You can also see sample snippet below
classes = [....your labels] e.g. ['benign', 'malignant']
# weights refers to path to your saved weights (relative to current dir)
# data = ImageDataBunch.single_from_classes('weights', classes, ds_tfms=get_transforms(), size=224).normalize(imagenet_stats)
data = ImageDataBunch.single_from_classes('weights', classes, ds_tfms=None, size=224).normalize(imagenet_stats)
# arch_model refers to the architecture you're using e.g. resnet34
learn = cnn_learner(data, arch_model)
# print (learn.summary)
defaults.device = torch.device('cpu')
pred_class, pred_idx, outputs = learn.predict(img)
They’re asking how to create their own dataset from images on Google search. That notebook doesn’t help them.
Also for the benefit off anyone coming across this any time soon, the JavaScript from the lesson notebook doesn’t work at the moment since Google changed their underlying page structure. I’m sure that’s something which will be fixed in v4 when that comes out in a week or so.
You can use my notebook for now or if you search around you’ll find other people have fixed the JavaScript in various ways.
Even though I call the duckduckgo search function, I get URLs from Bing.
I get an error by running a cell in the lesson 2 download notebook.
# If you already cleaned your data, run this cell instead of the one before
np.random.seed(42)
data = ImageDataBunch.from_csv(path, folder=".", valid_pct=0.2, csv_labels='cleaned.csv',
ds_tfms=get_transforms(), size=224, num_workers=4).normalize(imagenet_stats)
The error message-
---------------------------------------------------------------------------
FileNotFoundError Traceback (most recent call last)
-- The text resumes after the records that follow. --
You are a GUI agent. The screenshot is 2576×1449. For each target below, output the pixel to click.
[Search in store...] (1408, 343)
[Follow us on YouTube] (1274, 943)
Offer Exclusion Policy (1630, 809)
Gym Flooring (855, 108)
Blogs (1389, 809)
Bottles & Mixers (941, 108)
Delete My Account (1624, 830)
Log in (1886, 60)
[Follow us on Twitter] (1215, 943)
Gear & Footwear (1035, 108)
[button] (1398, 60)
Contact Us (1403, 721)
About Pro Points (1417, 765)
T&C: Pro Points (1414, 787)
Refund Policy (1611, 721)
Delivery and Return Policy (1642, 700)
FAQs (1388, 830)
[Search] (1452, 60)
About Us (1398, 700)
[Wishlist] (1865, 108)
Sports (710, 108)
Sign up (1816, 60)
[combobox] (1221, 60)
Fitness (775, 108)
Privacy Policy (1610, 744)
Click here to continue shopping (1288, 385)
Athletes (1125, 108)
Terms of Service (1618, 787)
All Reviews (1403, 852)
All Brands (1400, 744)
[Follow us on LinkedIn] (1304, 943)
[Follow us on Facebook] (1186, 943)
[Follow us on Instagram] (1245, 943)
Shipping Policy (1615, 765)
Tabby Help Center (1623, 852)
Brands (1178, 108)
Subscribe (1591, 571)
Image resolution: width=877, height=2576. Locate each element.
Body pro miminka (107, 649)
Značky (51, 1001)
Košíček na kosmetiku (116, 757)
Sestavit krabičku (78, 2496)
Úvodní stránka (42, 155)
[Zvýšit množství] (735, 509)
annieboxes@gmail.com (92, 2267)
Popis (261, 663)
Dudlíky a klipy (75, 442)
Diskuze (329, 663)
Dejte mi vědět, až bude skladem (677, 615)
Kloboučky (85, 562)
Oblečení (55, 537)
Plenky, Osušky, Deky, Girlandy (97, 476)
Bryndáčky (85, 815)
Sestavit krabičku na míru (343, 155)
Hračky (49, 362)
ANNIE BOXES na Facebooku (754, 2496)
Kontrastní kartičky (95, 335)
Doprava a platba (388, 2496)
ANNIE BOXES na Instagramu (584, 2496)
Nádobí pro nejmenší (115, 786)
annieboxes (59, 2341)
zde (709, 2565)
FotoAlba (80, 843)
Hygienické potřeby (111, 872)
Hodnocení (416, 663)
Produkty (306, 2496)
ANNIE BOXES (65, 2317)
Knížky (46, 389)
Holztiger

<ipython-input-39-e261b78269a1> in <module>()
2 np.random.seed(42)
3 data = ImageDataBunch.from_csv(path, folder=".", valid_pct=0.2, csv_labels='dances.csv',
----> 4 ds_tfms=get_transforms(), size=224, num_workers=4).normalize(imagenet_stats)
10 frames
/usr/local/lib/python3.6/dist-packages/PIL/Image.py in open(fp, mode)
2807
2808 if filename:
-> 2809 fp = builtins.open(filename, "rb")
2810 exclusive_fp = True
2811
FileNotFoundError: [Errno 2] No such file or directory: '/content/drive/My Drive/Datasets/./https://tse2.mm.bing.net/th?id=OIP.mpwt_AM6zmbNf9j7BRVlQgHaE7&pid=Api'
i think duckduckgo actually uses bing for their crawling. that’s expected.
DataBunch.from_csv wants filenames and labels and the files need to already be on disc. You’ve given it URLs and labels. I don’t think there’s anything in fastai which will deal with that.
You’d have to write a function which downloaded the files from dances.csv and then created a csv for fastai with the filenames and labels. It’s unecessary work for you. The scraper notebook has the option for creating those for when you want to to create massive datasets with thousands of images. In that case distributing the URLs might be preferable, and you could also provide a function they can cut & paste into a notebook and run.
I suggest that you:
ignore the bottom of the scraper notebook, don’t use a csv
zip the images up inside the scraper
bounce the zip onto google drive and then to your lesson 2 notebook
!unzip dances.zip
then:
data = ImageDataBunch.from_folder("images", train=".", valid_pct=0.2, ds_tfms=get_transforms(), size=224, bs=bs).normalize(imagenet_stats)